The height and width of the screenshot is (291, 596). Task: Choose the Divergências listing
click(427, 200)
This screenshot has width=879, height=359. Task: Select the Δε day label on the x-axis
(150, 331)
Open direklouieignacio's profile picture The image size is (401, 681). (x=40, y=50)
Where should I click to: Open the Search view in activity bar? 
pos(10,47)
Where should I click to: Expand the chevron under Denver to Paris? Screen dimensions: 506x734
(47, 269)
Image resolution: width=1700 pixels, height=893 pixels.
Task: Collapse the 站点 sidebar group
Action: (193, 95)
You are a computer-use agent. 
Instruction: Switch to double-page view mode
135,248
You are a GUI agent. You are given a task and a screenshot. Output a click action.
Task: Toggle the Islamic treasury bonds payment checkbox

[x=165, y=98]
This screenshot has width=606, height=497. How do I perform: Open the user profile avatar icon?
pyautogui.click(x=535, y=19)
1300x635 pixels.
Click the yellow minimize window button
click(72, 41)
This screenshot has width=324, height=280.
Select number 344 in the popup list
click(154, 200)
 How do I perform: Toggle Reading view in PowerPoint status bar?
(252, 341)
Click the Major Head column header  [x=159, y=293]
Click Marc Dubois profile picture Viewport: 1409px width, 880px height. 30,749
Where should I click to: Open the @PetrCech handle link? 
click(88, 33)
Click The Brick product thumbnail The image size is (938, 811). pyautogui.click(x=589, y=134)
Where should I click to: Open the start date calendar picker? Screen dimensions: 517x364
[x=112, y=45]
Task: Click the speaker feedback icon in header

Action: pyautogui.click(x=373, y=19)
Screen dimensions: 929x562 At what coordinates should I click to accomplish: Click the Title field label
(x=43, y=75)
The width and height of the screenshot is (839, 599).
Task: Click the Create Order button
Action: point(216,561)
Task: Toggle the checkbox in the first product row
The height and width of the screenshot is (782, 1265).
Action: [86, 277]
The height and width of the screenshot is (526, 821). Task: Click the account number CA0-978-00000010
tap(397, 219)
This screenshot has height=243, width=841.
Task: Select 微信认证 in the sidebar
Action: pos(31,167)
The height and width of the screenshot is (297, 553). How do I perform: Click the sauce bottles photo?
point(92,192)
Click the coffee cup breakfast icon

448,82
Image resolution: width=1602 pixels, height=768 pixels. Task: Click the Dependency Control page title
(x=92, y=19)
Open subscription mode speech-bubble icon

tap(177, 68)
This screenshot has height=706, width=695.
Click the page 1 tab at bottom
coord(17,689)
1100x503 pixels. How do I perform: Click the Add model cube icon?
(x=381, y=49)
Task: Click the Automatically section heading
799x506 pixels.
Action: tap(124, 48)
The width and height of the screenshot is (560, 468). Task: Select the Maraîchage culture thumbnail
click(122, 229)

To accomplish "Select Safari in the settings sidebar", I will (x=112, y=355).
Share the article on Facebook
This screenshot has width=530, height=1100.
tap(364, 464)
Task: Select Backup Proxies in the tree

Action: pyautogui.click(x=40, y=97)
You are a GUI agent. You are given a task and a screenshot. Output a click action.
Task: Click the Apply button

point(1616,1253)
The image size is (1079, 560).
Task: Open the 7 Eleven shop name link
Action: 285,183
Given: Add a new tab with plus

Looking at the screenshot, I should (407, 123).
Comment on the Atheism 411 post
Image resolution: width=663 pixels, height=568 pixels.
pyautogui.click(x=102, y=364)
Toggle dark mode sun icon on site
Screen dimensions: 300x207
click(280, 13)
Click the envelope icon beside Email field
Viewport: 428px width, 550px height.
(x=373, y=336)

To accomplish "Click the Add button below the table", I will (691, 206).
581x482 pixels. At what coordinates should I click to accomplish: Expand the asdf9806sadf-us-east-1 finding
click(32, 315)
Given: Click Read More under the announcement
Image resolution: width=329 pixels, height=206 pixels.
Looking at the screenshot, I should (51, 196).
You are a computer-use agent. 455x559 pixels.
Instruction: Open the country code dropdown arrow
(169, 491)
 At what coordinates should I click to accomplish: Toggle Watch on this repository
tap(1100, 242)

#####

● **Instructions to follow**
Pick out every line of the entries above that contains the word "Where", and copy each one. Case counts, so a line qualifies only if the capitalization matches.

● **Solution for this task**
Where should I click to: Open the Search view in activity bar? 
Where should I click to: Expand the chevron under Denver to Paris? Screen dimensions: 506x734
Where should I click to: Open the @PetrCech handle link? 
Where should I click to: Open the start date calendar picker? Screen dimensions: 517x364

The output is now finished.